The answer is every line of the records that holds the word "input", copied in full.

Stored data
= = =
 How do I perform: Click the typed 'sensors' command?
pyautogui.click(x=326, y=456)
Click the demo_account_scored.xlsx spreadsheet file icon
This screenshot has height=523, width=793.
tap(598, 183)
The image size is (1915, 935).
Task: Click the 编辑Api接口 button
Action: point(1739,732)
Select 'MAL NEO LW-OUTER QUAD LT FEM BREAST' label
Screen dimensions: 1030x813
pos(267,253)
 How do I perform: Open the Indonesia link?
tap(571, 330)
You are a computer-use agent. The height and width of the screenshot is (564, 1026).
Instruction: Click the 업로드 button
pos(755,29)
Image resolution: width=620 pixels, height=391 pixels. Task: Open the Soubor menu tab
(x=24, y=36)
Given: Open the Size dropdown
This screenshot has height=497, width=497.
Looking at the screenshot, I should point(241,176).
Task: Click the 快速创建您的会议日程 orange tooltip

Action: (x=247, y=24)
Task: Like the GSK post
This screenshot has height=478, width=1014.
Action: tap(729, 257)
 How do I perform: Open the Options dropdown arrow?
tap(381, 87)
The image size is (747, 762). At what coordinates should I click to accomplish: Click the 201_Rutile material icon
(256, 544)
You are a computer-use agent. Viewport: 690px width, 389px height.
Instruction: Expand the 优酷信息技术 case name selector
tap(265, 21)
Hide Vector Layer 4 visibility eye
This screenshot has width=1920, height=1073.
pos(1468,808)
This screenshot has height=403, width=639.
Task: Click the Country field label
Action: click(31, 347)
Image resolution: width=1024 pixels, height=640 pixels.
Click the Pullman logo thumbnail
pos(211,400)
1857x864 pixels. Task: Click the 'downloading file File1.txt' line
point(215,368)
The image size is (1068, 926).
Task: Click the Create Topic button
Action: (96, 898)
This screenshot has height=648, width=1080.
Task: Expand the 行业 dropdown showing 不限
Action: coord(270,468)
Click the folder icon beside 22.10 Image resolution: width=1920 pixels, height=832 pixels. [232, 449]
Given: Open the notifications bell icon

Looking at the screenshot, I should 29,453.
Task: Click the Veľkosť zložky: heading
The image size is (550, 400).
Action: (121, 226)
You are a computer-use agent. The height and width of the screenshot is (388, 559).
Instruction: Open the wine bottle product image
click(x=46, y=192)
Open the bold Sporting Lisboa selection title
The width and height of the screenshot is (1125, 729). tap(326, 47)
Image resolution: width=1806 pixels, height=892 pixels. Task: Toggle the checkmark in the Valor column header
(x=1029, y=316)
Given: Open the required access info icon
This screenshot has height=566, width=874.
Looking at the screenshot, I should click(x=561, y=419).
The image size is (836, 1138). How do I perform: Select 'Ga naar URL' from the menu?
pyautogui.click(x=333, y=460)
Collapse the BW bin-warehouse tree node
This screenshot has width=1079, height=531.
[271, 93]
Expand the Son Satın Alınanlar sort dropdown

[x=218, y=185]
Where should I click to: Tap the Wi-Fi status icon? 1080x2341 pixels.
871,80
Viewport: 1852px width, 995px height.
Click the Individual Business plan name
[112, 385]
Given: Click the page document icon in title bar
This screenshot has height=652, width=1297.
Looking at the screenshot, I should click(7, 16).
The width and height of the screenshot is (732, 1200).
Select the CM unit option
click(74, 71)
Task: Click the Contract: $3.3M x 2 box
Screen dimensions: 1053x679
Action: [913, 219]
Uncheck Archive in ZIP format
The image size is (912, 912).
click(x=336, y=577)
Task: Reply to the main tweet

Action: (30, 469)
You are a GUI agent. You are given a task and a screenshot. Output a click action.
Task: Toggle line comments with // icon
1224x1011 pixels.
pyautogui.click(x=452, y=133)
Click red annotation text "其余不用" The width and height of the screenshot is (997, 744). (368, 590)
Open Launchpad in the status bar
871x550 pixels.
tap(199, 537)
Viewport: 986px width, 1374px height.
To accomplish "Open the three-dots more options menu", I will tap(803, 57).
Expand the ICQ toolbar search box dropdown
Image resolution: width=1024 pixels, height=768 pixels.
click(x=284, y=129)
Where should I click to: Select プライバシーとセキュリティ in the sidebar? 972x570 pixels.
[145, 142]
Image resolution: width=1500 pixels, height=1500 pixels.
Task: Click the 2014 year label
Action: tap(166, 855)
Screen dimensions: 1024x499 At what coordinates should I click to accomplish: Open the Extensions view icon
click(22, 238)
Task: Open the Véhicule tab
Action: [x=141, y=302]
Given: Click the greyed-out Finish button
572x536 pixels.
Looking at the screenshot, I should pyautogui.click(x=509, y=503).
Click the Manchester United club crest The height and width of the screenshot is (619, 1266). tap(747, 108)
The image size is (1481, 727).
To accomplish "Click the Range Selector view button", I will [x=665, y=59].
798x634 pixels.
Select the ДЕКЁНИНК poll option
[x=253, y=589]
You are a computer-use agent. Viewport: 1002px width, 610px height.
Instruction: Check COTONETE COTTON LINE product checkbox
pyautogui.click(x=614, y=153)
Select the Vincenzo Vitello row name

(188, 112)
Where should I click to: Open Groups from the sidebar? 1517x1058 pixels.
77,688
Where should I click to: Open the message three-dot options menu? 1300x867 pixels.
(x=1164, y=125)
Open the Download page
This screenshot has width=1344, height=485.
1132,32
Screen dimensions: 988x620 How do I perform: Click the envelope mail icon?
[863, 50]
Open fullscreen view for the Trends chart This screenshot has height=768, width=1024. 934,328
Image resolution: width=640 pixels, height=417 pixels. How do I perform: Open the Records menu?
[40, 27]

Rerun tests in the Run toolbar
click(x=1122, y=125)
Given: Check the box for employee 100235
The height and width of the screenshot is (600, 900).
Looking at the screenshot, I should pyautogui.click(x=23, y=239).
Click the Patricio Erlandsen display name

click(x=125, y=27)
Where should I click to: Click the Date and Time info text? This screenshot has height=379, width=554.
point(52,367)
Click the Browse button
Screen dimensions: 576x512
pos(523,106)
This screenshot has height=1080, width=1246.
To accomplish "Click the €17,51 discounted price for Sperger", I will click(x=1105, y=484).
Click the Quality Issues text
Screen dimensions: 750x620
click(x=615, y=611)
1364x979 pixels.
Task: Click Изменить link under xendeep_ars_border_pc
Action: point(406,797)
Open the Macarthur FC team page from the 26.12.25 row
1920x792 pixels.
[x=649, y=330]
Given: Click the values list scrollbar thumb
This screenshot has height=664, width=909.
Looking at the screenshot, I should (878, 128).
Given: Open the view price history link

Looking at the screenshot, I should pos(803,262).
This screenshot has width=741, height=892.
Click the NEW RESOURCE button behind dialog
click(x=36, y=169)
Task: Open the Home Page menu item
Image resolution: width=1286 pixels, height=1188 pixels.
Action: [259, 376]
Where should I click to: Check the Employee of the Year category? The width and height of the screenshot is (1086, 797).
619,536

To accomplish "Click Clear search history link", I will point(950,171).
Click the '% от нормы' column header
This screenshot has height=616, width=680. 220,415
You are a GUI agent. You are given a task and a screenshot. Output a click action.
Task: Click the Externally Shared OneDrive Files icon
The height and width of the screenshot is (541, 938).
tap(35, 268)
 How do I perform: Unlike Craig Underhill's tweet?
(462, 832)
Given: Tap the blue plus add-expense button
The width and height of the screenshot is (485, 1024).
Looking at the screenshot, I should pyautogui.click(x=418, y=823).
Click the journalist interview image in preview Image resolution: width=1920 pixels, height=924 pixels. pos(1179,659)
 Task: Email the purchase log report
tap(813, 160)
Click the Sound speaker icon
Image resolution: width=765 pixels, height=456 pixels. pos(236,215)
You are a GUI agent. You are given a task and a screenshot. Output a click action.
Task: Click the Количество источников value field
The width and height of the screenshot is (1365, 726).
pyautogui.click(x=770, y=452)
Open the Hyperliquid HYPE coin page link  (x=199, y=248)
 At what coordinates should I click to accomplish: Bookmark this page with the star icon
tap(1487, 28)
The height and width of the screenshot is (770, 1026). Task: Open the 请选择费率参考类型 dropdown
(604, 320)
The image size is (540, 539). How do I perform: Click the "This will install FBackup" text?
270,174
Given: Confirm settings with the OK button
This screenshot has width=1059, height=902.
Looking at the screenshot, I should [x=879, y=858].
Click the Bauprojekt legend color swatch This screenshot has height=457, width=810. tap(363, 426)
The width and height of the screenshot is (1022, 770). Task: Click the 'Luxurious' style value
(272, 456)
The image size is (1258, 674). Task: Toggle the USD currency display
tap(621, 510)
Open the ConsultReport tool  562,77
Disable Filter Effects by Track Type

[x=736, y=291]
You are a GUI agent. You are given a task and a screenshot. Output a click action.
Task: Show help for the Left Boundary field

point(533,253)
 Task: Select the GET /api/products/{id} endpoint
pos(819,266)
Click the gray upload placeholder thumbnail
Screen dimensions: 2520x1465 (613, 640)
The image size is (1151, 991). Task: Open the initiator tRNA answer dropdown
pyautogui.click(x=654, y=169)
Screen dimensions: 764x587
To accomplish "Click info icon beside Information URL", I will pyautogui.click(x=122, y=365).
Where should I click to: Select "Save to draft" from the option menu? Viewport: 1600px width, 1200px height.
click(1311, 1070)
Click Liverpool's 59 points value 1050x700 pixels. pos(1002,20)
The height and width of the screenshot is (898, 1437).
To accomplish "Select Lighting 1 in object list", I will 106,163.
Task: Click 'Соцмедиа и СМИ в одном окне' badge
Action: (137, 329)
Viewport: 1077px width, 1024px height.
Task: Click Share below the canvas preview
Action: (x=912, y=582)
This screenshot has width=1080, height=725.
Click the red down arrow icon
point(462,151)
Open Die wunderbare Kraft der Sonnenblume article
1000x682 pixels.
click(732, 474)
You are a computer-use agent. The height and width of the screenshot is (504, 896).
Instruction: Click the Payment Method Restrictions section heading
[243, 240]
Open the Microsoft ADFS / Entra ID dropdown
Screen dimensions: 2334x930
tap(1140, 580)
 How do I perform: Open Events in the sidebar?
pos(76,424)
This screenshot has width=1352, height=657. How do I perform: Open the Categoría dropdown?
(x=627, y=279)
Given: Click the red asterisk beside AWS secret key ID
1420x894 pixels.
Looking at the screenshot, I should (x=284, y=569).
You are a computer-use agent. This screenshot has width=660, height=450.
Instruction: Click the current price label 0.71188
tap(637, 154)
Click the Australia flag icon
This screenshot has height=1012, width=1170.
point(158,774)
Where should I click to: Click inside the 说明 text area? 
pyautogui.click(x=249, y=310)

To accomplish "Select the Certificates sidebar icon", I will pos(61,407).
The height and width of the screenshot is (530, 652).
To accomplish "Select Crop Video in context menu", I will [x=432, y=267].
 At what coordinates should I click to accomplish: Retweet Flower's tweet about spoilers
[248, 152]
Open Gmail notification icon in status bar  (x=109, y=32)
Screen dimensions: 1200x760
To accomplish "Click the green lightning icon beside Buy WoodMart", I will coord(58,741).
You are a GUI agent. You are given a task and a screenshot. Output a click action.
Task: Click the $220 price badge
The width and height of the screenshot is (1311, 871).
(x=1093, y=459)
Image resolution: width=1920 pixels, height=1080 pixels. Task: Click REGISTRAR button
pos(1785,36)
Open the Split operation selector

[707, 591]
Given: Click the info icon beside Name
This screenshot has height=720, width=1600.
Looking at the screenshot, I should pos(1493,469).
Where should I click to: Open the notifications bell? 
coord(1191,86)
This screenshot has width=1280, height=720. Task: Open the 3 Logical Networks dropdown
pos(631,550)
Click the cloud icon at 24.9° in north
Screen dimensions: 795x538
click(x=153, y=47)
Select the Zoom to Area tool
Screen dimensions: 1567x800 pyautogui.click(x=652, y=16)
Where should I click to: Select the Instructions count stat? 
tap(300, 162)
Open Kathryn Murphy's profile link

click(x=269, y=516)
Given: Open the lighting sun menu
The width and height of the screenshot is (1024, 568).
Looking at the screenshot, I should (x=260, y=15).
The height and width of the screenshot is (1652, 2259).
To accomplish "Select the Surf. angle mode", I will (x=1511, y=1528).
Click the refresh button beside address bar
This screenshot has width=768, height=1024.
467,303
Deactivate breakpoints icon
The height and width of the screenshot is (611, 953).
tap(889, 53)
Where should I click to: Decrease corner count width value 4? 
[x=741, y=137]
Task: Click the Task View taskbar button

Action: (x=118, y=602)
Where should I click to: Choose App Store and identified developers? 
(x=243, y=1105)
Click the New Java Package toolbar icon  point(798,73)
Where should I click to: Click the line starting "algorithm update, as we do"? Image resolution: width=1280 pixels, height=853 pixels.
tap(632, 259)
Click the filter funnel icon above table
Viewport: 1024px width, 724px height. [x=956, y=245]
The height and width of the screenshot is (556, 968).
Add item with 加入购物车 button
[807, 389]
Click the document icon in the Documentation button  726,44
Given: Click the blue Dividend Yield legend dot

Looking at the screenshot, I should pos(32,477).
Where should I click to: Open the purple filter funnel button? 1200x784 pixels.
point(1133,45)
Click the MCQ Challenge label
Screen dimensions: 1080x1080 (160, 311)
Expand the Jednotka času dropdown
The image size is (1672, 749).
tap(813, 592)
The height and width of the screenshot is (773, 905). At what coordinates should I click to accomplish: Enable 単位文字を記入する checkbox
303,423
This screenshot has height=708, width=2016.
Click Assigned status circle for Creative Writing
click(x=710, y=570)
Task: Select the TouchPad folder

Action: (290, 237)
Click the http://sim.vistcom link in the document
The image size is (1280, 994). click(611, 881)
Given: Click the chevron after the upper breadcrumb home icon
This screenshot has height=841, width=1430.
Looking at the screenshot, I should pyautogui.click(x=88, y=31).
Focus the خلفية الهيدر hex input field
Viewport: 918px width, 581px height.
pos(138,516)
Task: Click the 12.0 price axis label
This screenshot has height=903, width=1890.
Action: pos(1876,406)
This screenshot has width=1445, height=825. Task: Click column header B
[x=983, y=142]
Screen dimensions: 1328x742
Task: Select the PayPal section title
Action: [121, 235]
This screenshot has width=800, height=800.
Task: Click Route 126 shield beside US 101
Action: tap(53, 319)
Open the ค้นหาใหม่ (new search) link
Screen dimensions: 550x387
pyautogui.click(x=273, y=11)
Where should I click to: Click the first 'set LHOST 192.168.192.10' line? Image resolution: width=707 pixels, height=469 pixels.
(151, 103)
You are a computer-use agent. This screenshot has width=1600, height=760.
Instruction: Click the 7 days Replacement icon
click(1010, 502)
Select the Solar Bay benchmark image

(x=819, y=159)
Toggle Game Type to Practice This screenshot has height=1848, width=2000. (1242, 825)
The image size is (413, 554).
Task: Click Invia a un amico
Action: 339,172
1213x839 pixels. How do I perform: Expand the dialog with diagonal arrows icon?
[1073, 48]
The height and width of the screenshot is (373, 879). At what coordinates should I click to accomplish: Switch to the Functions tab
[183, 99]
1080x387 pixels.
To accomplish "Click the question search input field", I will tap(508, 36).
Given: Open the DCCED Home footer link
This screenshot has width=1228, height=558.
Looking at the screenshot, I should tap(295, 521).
= = =
◆ ANSWER TO THE EXERCISE ◆
Focus the خلفية الهيدر hex input field
To accomplish "Click the question search input field", I will tap(508, 36).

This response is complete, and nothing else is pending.